At the end of June I attended a workshop called Measuring Volunteers: From Inputs to Impact. This was hosted by Museum of London, Docklands – a museum I hadn’t been to before. As someone who works at a collection of historic buildings, I thought they could have made more of their fantastic building – I only found a few plans on display of their imposing early 19th century sugar warehouses. However, the other displays were excellent and gave an engaging history of trade in London. It was interesting to see that their visitors on a Tuesday morning were school groups and mums with small children!

It was great to talk to other “Volunteer Managers” (or “people who work with volunteers”). They came from museums large and small, as well as museums that don’t exist yet (like the Postal Museum – which I’m quite excited about) and cultural/community organisations. This really brought it home to me how different volunteering organisations are – there is no “one size fits all” solution to creating a good volunteering experience.

It was reassuring to hear that other places have a similar approach to us. We currently do very little to measure volunteering, mainly looking at number of volunteers, the number of hours those volunteers give and the activities they do. These can be viewed as inputs into our organisation and we looked at the potential pitfalls of equating these with a financial value or working out a return on investment (a ratio of the “financial value” of volunteers to the “cost” of involving them).

A different and probably better way would be to measure the results of volunteering – the outputs (immediate results – e.g. more guided tours, more presentable site), outcomes (the effect of the immediate results – e.g. higher visitor satisfaction) and impact (higher level strategic results – e.g. more return visits, better understanding of Chilterns history). The difficulty of this approach is that the outcomes and impacts are often intangible or unquantifiable, or at least harder to measure.
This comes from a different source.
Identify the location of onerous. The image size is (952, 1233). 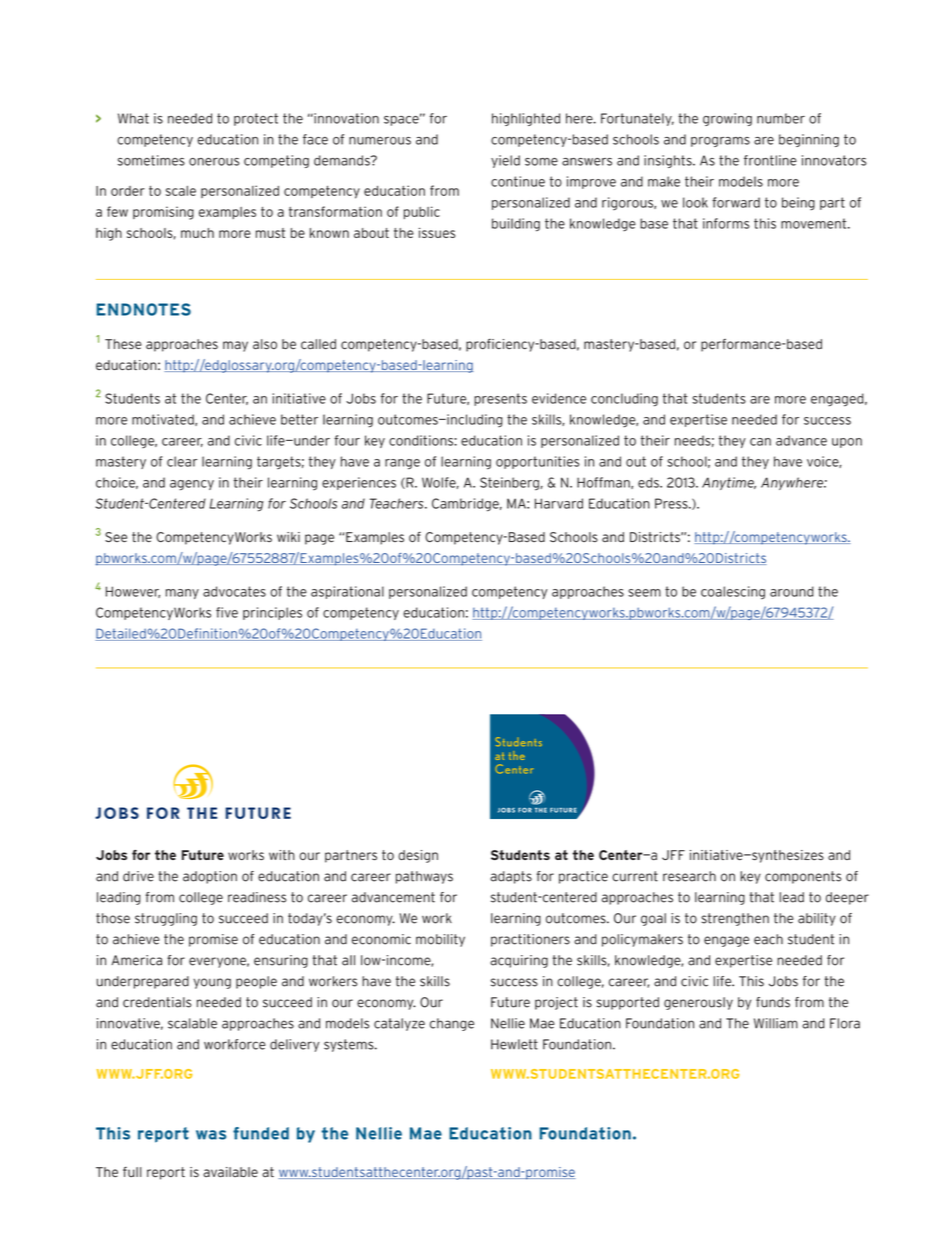
(214, 162).
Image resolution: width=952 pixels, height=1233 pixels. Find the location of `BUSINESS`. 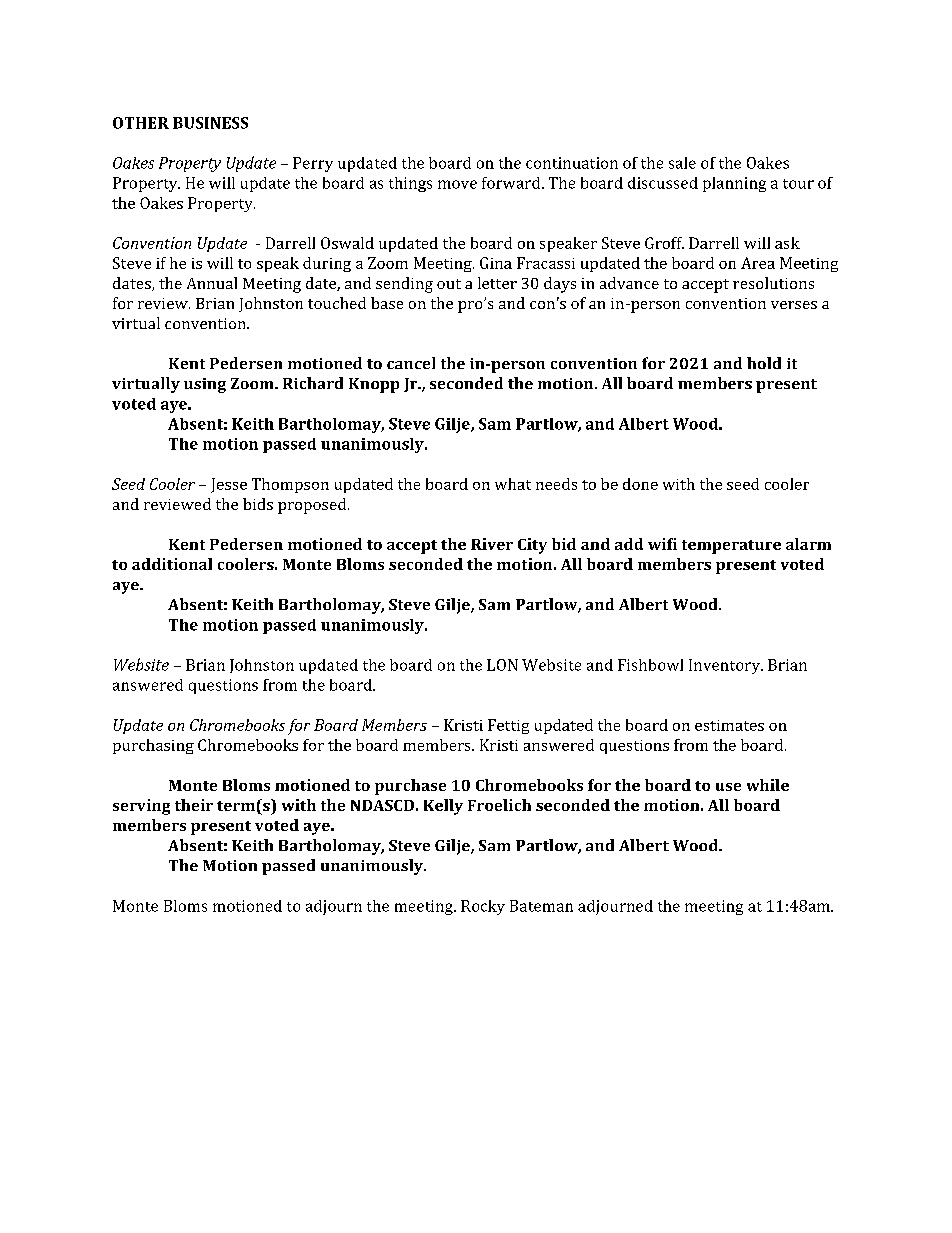

BUSINESS is located at coordinates (210, 123).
We also need to take a step back and consider what our reasons are for measuring volunteering, as this will influence our approach. Across the museum sector, organisations measure volunteering (often in input terms) to justify and apply for funding. If we measure the results of volunteering we can aspire to change peoples’ attitudes towards volunteering by showing its value for the organisation, for the individual and for society more widely. Ultimately at COAM we need to measure volunteering as this will allow us all to develop the organisation to better achieve our mission statement:

“Telling the story of the unique history of the Chilterns through buildings, landscapes and culture for the enjoyment, inspiration and learning of present and future communities.”